Column by Terry Berkson: BEAR!

Column by Terry Berkson


There was an orientation video playing while Alice and I were signing in for a cabin in California’s Sequoia National Park. It gave a lot of information about bears. The narrator warned not to leave any food in your car. Then they showed a bear ripping off a station wagon’s door to get at the goodies some careless visitors had left behind. It was impressive how agile this lumbering animal was. I noticed that Alice was paying close attention to all that was said.

Naturally, we transferred all edibles to our assigned cabin that, to me, seemed less secure than the PT Cruiser we had rented. Alice looked a bit alarmed when she inspected the lock on the door. I had seen better security on outhouses. “Maybe we should have stayed at a motel,” my wife mused.

Later, when I returned to the cabin with another load from the car, I scratched instead of knocked on the door.
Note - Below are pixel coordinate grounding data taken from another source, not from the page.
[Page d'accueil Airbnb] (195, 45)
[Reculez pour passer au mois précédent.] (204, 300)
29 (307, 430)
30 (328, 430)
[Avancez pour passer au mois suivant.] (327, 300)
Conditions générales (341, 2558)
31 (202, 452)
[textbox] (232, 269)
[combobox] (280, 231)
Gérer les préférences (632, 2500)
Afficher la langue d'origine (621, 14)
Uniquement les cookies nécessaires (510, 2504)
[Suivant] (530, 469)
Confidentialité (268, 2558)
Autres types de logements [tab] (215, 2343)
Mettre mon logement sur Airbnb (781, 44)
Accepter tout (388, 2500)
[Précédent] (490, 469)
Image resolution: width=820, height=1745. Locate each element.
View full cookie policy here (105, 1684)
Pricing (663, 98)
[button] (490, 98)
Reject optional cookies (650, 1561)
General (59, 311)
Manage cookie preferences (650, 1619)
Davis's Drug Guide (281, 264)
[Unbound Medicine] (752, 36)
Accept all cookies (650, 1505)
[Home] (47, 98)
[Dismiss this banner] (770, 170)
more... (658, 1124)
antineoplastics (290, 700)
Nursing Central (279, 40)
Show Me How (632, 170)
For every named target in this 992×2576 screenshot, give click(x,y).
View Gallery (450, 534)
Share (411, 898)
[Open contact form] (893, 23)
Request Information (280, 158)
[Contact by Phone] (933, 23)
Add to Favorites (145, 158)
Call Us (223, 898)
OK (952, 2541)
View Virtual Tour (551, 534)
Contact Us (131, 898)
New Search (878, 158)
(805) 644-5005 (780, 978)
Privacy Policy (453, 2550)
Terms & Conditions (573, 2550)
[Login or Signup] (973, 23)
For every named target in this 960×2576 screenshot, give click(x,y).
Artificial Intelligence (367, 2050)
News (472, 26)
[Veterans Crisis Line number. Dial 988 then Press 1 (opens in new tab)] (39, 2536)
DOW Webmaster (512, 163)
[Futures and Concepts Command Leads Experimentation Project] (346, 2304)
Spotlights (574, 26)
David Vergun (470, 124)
Alice opened it with a raised hiking boot in her hand and threatened to brain me. “Okay,” I said. “I won’t fool around anymore.”

Unfortunately, there were Pilgrims wherever we went. In spite of the high elevation and the gigantic trees, the atmosphere reminded me of taking a walk through Central Park. I wanted a wilderness experience, so I convinced Alice that to really feel the spirit of Sequoia, we had to take one of the less frequented trails. “Okay,” she said. “But I’m not going without some rocks.”


“Yes. The video said that if a bear approaches you, throw rocks at him and he’ll go away.”

We wandered around until we found a quiet trail. The path was steep and meandered east to west as we climbed a mountain. A sign had said that if we made it to the top we would be rewarded with a magnificent overlook. Alice had her camera hanging from a strap around her neck. She also had a rock in each hand. About twenty minutes into our hike I spotted a big buck in velvet. “Give me your camera,” I whispered while showing her the deer that was about thirty yards off and on a shelf just below us. A minute later, some movement behind a fallen tree caught my eye. When I focused in I saw that it was a bear, a big bear! Foraging for food. I turned to Alice and mouthed, “Bear!”

She smirked and dismissed my announcement with a wave of her rock-filled hand. Again, I mouthed, “Bear!” while shaking my head yes. Alice’s mouth dropped open. By now the bear was out from behind the tree. I was excited and could hardly hold the camera still as I clicked in rapid fire. It occurred to me that we had no protection — except for Alice’s rocks that were already airborne when I turned to check on her. She had dumped them and was now in speedy retreat. I looked back at the bear who was eyeing me with an expression that said, “Who you lookin’ at?” Our eyes were locked together. I remembered hearing something in the bear video about making yourself look big, so I shot my arms over my head and shook them like King Kong. I yelled, “Stay! Stay! Don’t you dare run!”

In my mind, that bear was a great big dog and I knew the best way to make a dog bite you was to run from him. The brute checked me out for a moment and then decided I wasn’t worth the trouble, so he moved on as I slowly backed away. “I got three shots of him!” I proudly called down to Alice who looked quite upset as I drew near.

“Why were you yelling at me?” she asked.

“I wasn’t yelling at you!”

“Oh yes you were! You shouted, “Stay! Don’t run!”

“That was to the bear,” I offered. “I wanted to get his picture.”

My wife looked at me sideways. Actually, making a lot of noise was another suggestion on the video. I was trying to play down the encounter so that Alice would continue with the hike, but rocks or no rocks there was no way I could convince her to continue on up the mountain.